# Does Anyone Have Experience With Border Terriers?



## thefulminator (Aug 8, 2007)

My wife and I are contemplating getting a dog and are curious about Border Terriers. Three of the four of us have allergy problems with dogs (the jury is still out on our youngest) and found this breed listed as being good for allergy sufferers. We would be looking at a shorter haired breed but not hairless. I don't want to offend anyone or their dogs but we don't want to get a walking mop or a naked dog. Ideally, a smaller dog that isn't going to have problems with rain or cold (but would live in the house), likes kids and to play is desired.

We had a Basenji for six years. He was good allergy wise but really hated both rain and cold which is a problem in Western Washington. He actually hated water in every way except for when drinking it. I couldn't get him within 100 yards of the ocean or near a lake. He would just stand there and tremble. There were some advantages to the breed. They are very clean dogs, don't bark and love to be hot. The breed is from central Africa which explains why they like heat. They don't like to play and we referred to him as "a cat in a dog suit". We got him just before our first son was born but had to take him back to his breeder when our second son was little. We had just moved from a one story to a two story house and had to baby proof much of the house including gates on the stairs. The dog freaked out when we limited him to part of the house and then got separation anxiety. Every time my wife tried to leave the house, the dog wouldn't go out and would pee on the floor the second she left. It just about tore my heart out to take him back to the breeder but what choice did I have? It was either the dog or our baby. That was seven years ago and we are thinking it is time for a dog again.

We are looking at contacting a local breeder so my wife and I can go see some in person and to check for allergic reactions without our boys knowing about it.
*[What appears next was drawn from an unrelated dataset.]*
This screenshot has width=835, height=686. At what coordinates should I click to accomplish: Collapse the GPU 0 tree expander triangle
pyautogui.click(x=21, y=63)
Before we make a final decision, I want to be absolutely sure of possible problems. Can't tell the boys and then not go through with it. We wouldn't be dead set on a puppy but would also consider the right rescue dog. Do any of you have experience with this breed?


----------



## Nathan (Jan 2, 2007)

Yeah, it's pretty hard to return kids....









Sorry I can't offer constructive help, but my beagle doesn't meet any of the criteria except being good with non-allergic kids.


----------



## Y-Guy (Jan 30, 2004)

No experience with that particular breed, however we've had Wire Fox Terriers. I grew up with two, and we have one now. Terriers, almost all of them, like to play... a lot! They need attention not just petting but they want to be the center of attention, which I enjoy but some families want one that will just curl up and be quiet. Our Scout is anything but that. If he could, he would play ball all day long, as much as he'll run and play non-stop he will wear himself out, but given the chance he'll jump up and play again.

The wire coats have the advantage that they don't shed, but trimming or hand stripping is important.

Funny thing is I really wanted a Basenji for the longest time, finding breeders in the NW was tough though at least from what I found.


----------



## Sparrow & Joe (Jun 2, 2009)

Here is a link to a Border Terrier Rescue group. It has links to background on the breed and individual dogs. Please be aware that most rescue groups will require home visits and references from you. There may also be groups nearer to your area to look into. Many will move a dog on interstate transports using volunteers to get a specific dog into an approved home. Good luck!

http://www.borderterrierrescue.com/


----------



## Darj (Oct 10, 2004)

We have had a Border Terrier before. He passed away of old age about 11 yrs. ago. He was a fun dog. Great breed. Great with kids. He liked to bark though! We had never had him around a lake, though he had been in a swimming pool and loved it. We also have never camped with that breed (we do with our Wheatens).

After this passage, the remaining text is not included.